Staying physically active and getting regular exercise can reduce the risk of back injuries and spine injury. Regular activity can also improve your mood and add fun and enjoyment to your life. Exercise increases a person's sense of well-being. 

Many sports activities increase the risk of back or spine injury. This is why it is so important to keep the spine's supporting structures strong and flexible. When your muscles are strong and your spine is healthy, your chance of suffering a spine injury or back injuries is reduced.  
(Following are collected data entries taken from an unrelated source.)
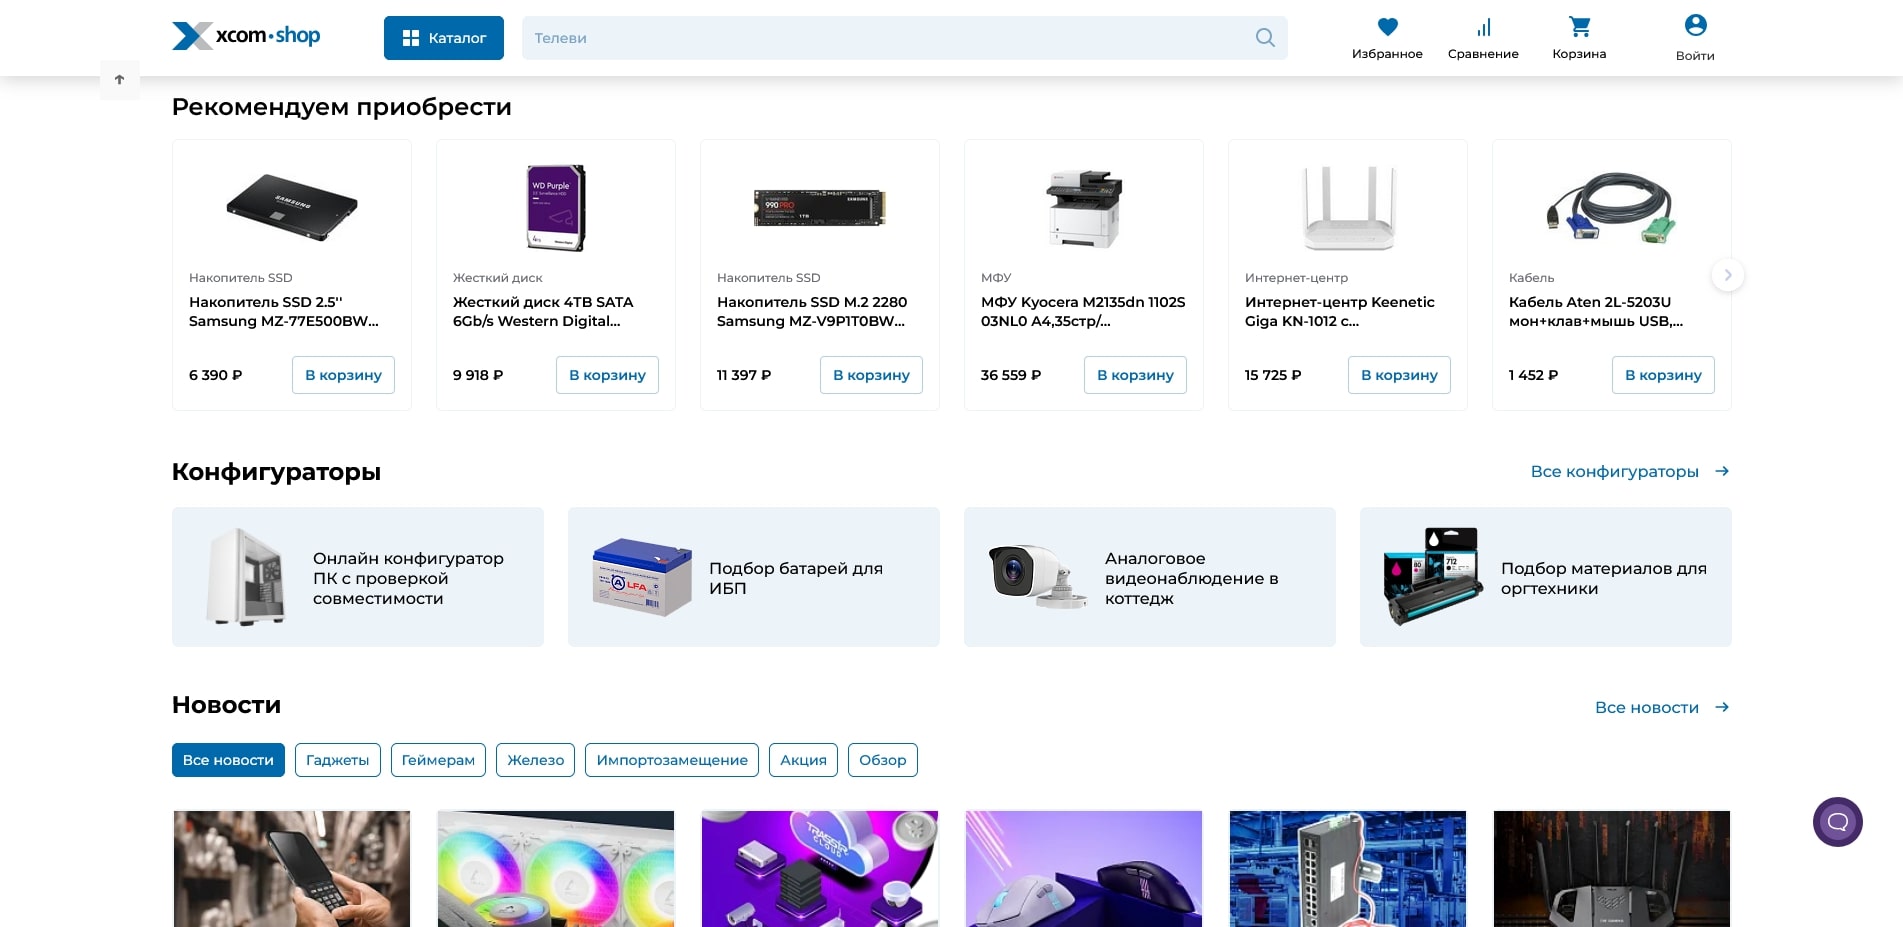Open the online PC configurator card
The height and width of the screenshot is (927, 1903).
tap(358, 577)
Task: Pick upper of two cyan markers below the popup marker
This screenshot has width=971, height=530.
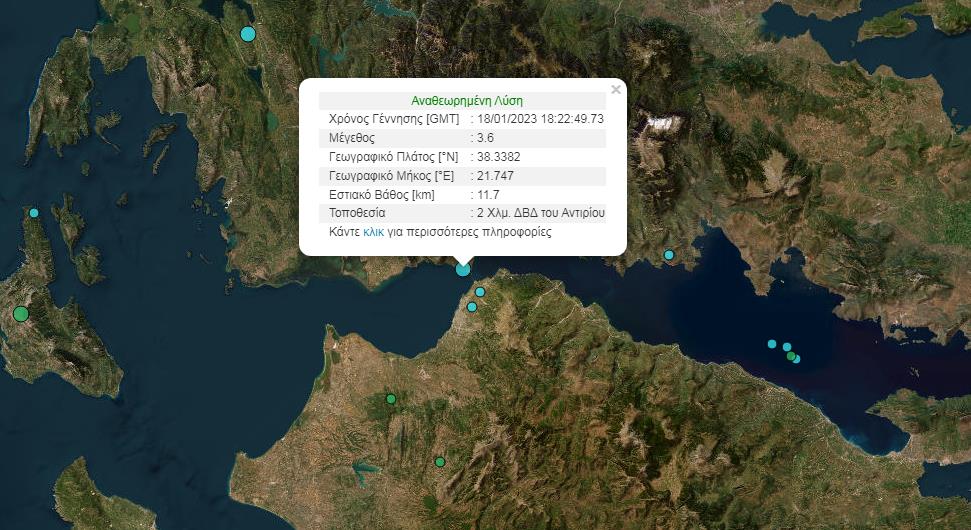Action: (x=480, y=292)
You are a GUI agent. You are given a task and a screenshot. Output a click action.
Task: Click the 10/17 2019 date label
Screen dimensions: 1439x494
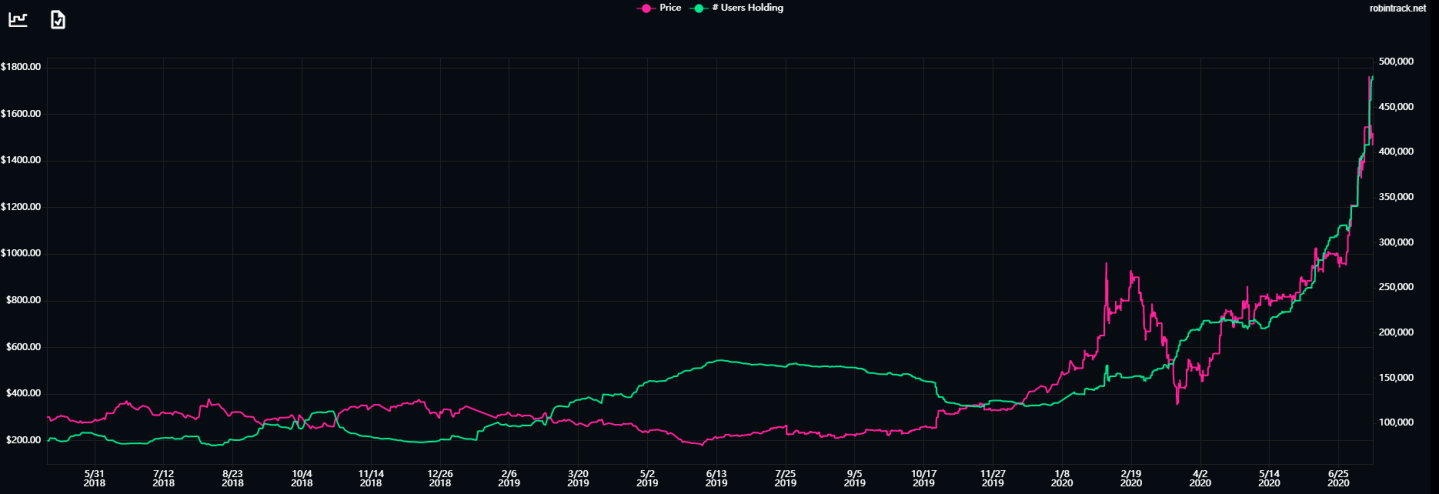point(924,478)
Your back and your abdominal muscles are vital in the support of your spine. Exercise targeted at these muscle groups is sometimes referred to as core strengthening. A physical therapist or physician is a good resource to guide you in core strengthening exercises to prevent back injuries. If you have a back or spine injury, ask your doctor when it is safe to resume your activity and about ways to increase your safety when you are participating in sports activities.   

Biking

Bicycling builds strength in the leg muscles, but it provides little benefit to the spine. Arching your back and bending forward on a bike can cause back injuries due to straining of the back and neck muscles. Mountain biking on rough and uneven terrain can cause spine injuries because of jerking and jarring of the vertebrae.  
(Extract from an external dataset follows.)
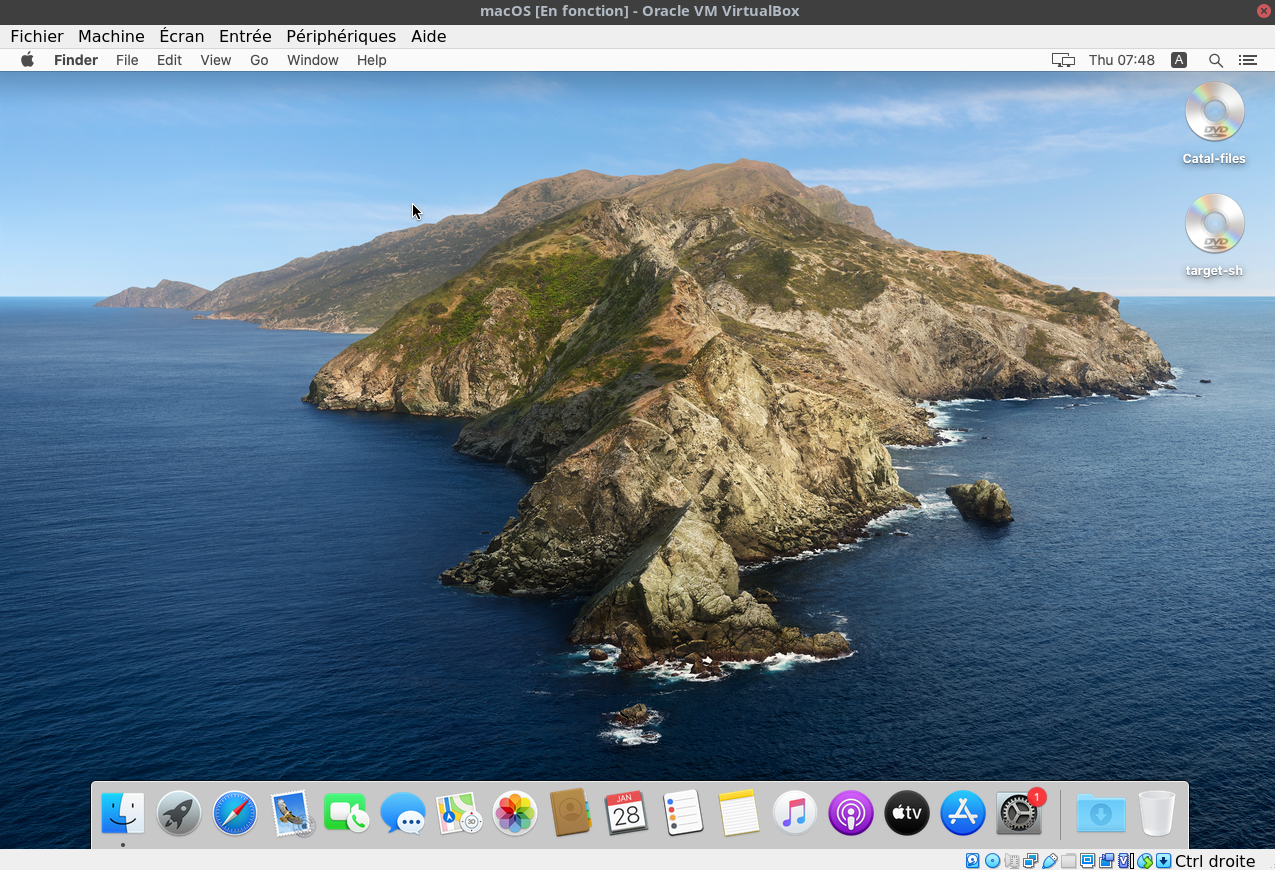1275x870 pixels.
Task: Click the Apple TV dock icon
Action: pos(907,813)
To prevent spine injuries and back injuries while biking:  

  • Ride a bike that fits: Staff at a bike shop can help you choose the right bicycle for you.
  • Avoid biking on rough and uneven ground. This will reduce your risk of spine injury. 
  • Pull up on the pedals in addition to using downward force on the pedals
  • Get a grip: Biking gloves can help you keep control of your bike, decrease jarring, and reduce the risk of back injuries
  • Install shock absorbers: Put these on the front wheels to reduce your chances of a spine injury or back injuries
  • Sit upright: This will take pressure off your lower back and neck
  • Choose a recumbent bike: This form of biking exerts the least amount of stress on your back 

Weightlifting

Weightlifting causes spine injuries and back injuries especially in people over 40 years old. This is due to changes that occur in the spinal discs as a result of aging.  
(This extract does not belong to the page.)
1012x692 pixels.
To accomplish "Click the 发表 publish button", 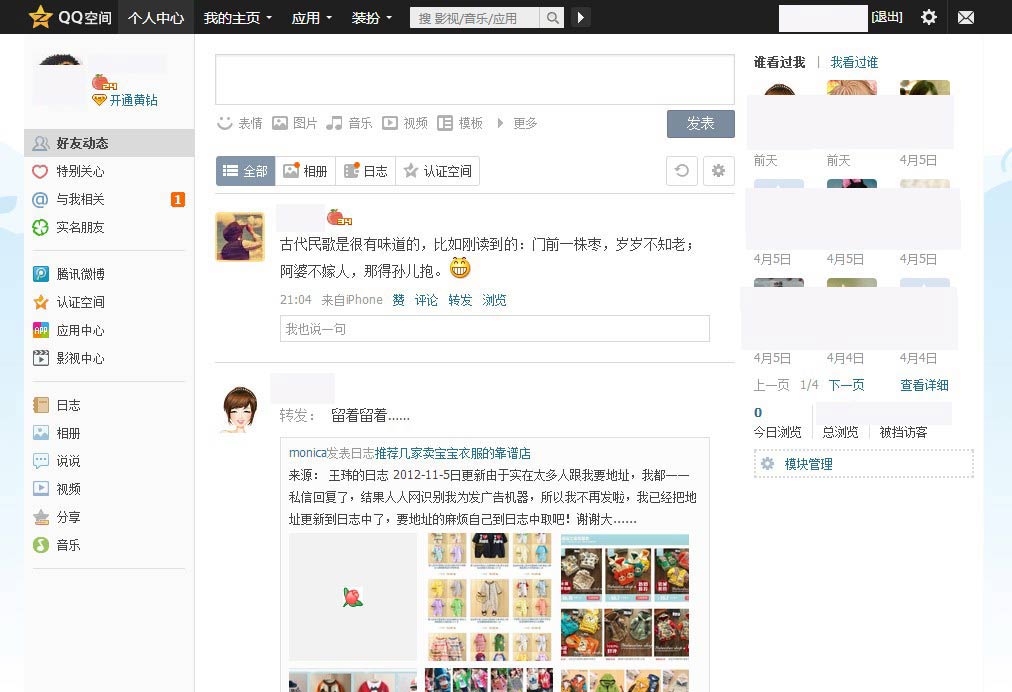I will [700, 123].
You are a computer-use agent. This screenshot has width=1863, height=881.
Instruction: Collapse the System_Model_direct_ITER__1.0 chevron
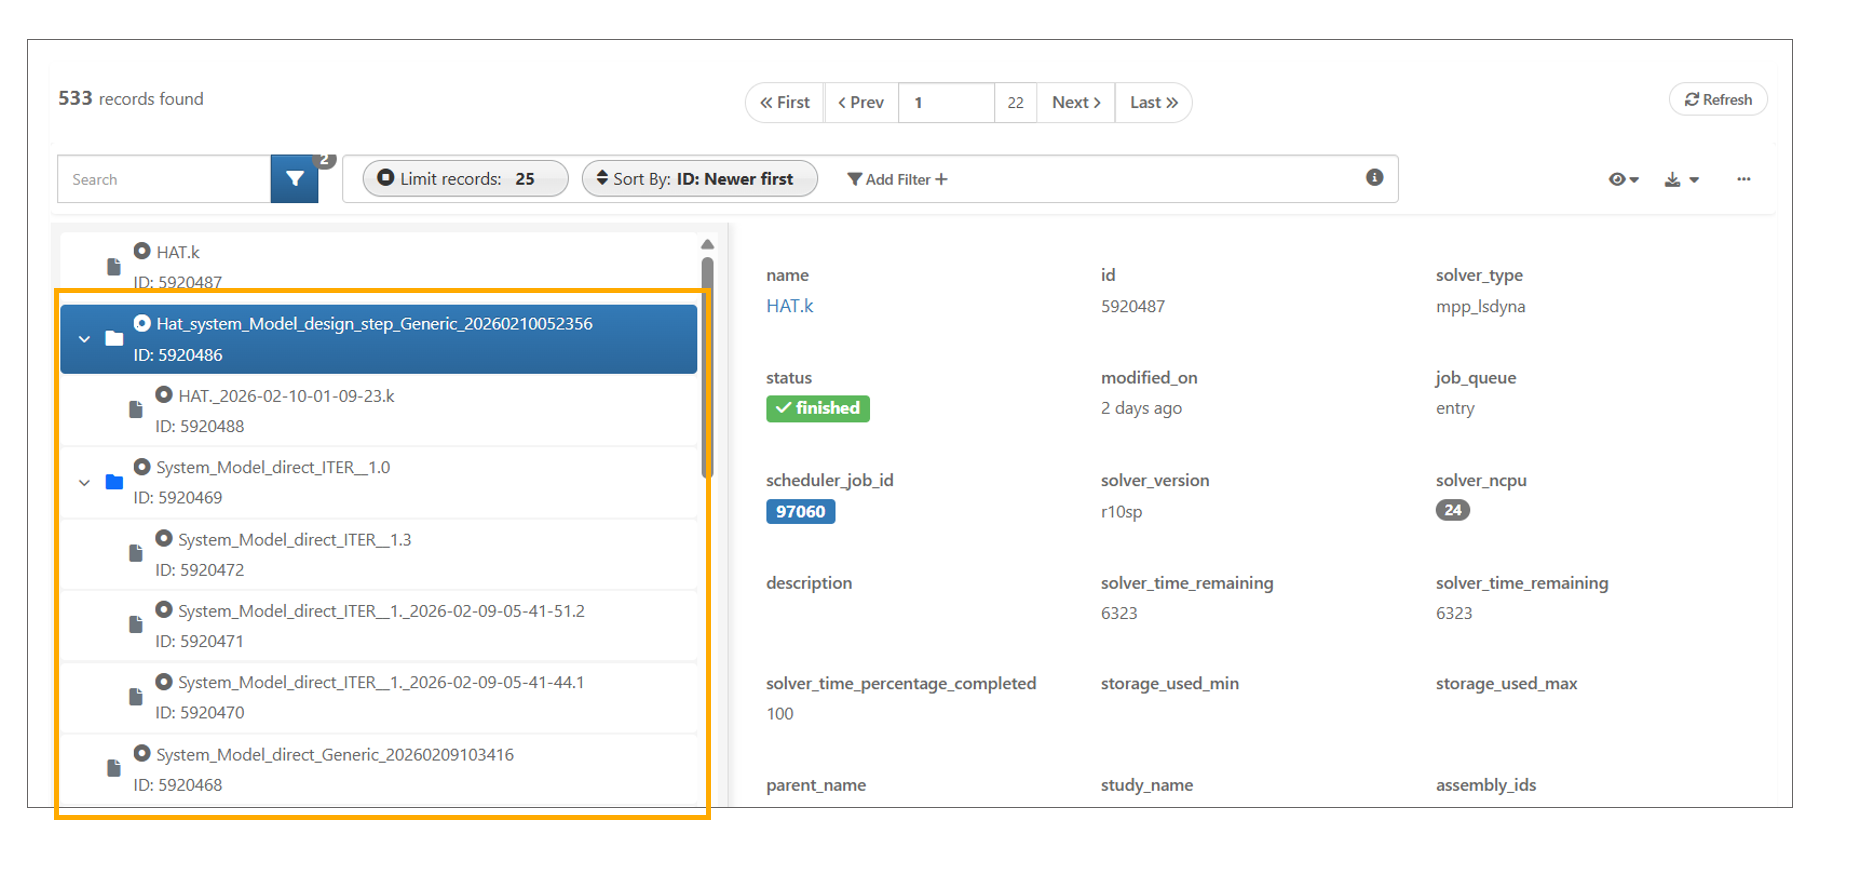pos(85,483)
To decrease your chances of back injuries when weightlifting: 

  • Do some form of aerobic exercise for 15 to 20 minutes prior to lifting to warm up your muscles. 
  • To decrease your risk of back injuries, use weight machines instead of free weights. Weight machines put less stress on your back than free weights.  
  • Add repetitions to your workout instead of adding weight. Added weight increases the risk of back injuries.  
  • Hire a trainer to teach you proper lifting techniques and ways to avoid spine injuries.
  • Avoid exercises that are most likely to cause back injuries: 
    • dead-lifts
    • snatches
    • squats
    • clean-and-jerks

Golfing

Spine and back injuries are common in golfers. This is because a golf swing requires a force-filled rotation in the spine. This puts tremendous pressure on the joints, discs, muscles, and ligaments of the spine. 

To decrease the risk of back injuries when golfing:

  • Ask a trainer or your physical therapist about postures and techniques to prevent back injuries and spine injuries
  • Warm up your back and leg muscles before starting a round of golf. 
  • When bending over to pick up a ball, bend at the knees, not from the waist to prevent back injuries. 
  • Use a pushcart for your golf bag instead of carrying your heavy clubs to decrease the risk of spine injuries. 

Running

The repetitious jarring of running can cause back injuries due to compression of the spinal joints.

To reduce the risk of back or spine injuries related to running: 

  • Avoid running on concrete or uneven ground. Running on a padded track can reduce the risk of back injuries.  
  • Choose well-cushioned running shoes. Replace them when they are worn. High-quality shoes can prevent spine injuries.  
  • Warm up before running by stretching your leg and back muscles. On days that you don't run, strengthen your core muscles so your spine has good support.